Dataset records
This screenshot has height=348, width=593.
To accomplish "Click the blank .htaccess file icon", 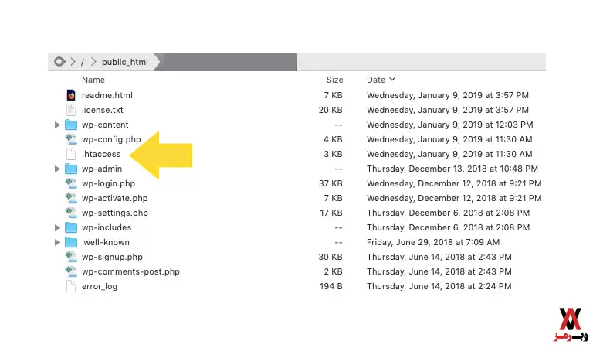I will (71, 154).
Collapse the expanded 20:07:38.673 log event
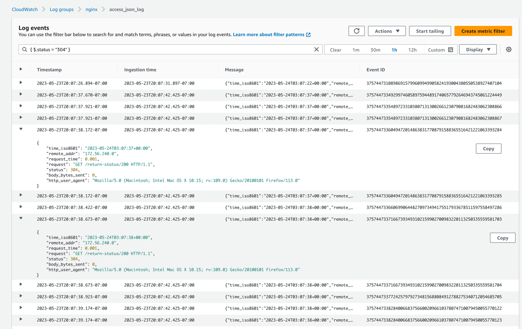This screenshot has height=329, width=522. pos(21,219)
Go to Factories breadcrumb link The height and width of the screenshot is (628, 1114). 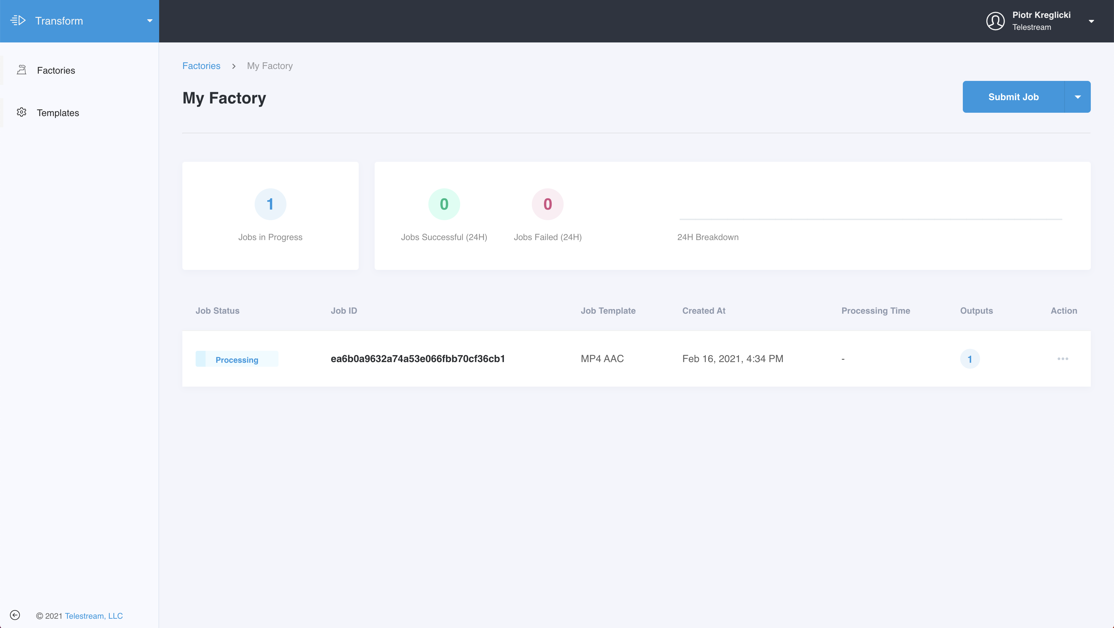point(201,66)
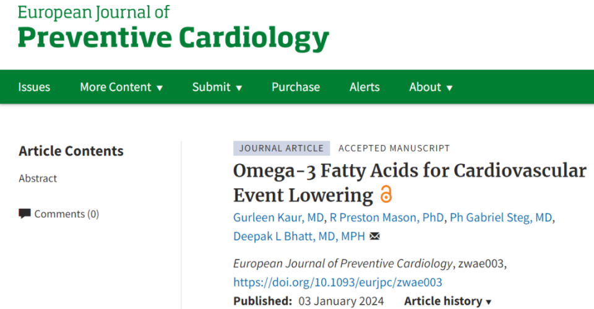Viewport: 594px width, 309px height.
Task: Open the Alerts menu item
Action: (364, 87)
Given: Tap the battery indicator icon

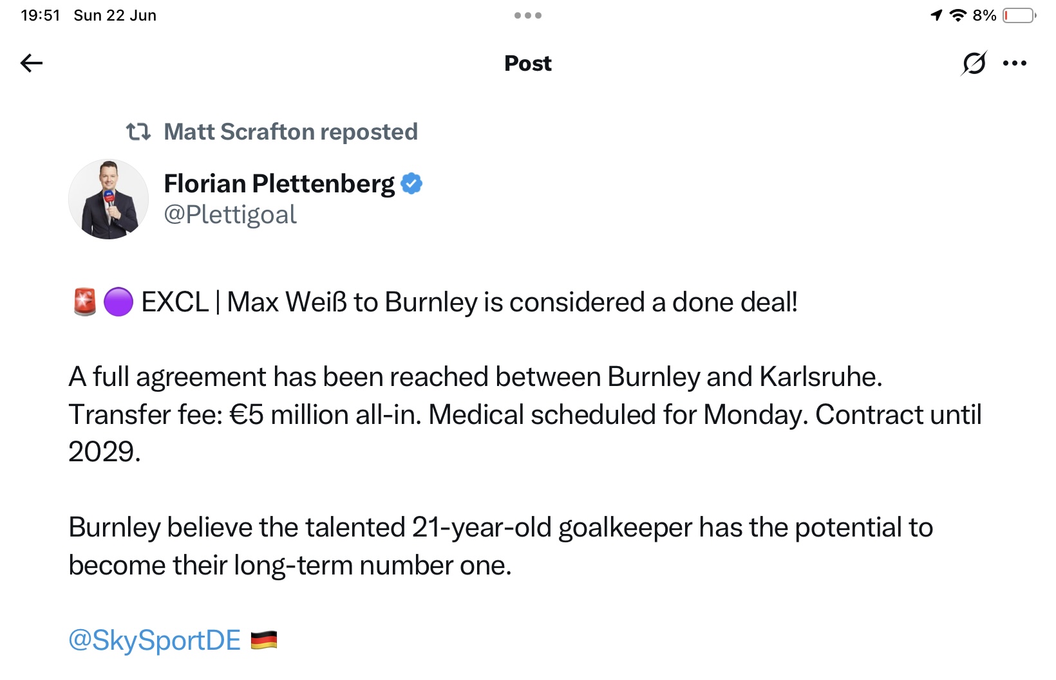Looking at the screenshot, I should point(1019,15).
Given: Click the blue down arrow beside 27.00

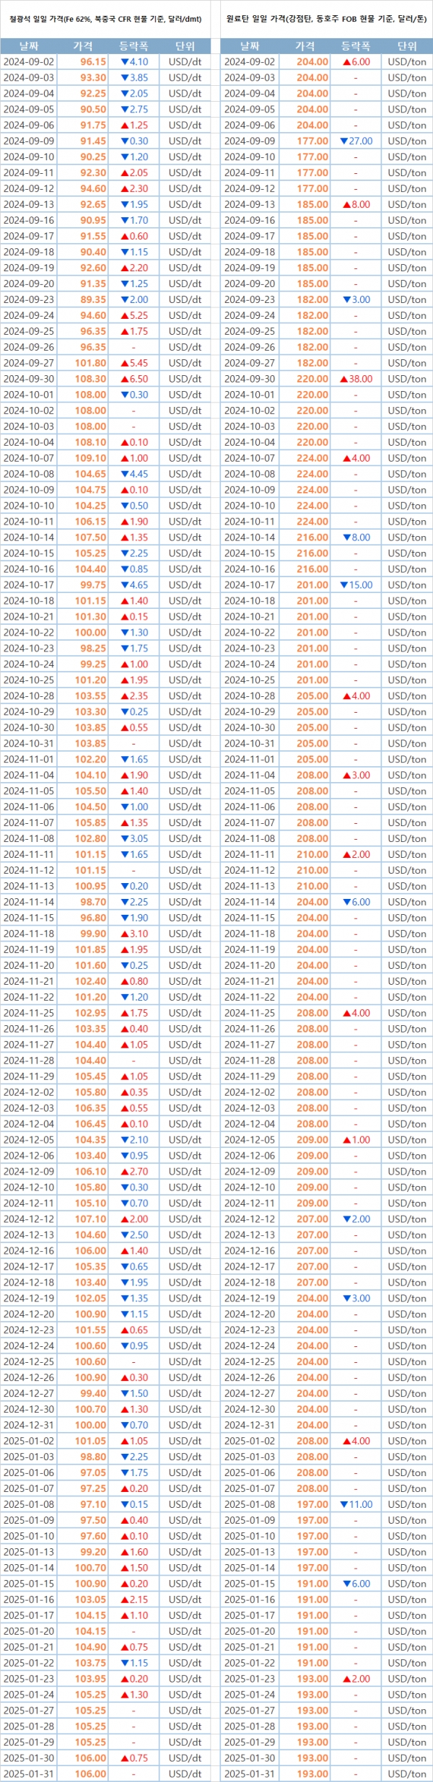Looking at the screenshot, I should click(344, 141).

What is required — Recast the entries from the line containing "Given: Tap the battery indicator icon" through the end as a Markdown table with the columns Row and Line. Skip blank lines and leave the pictures out.

Exercise output —
| Row | Line |
|---|---|
| 1 | Given: Tap the battery indicator icon |
| 2 | Looking at the screenshot, I should point(1019,15). |
| 3 | Given: Click the blue down arrow beside 27.00 |
| 4 | Looking at the screenshot, I should click(344, 141). |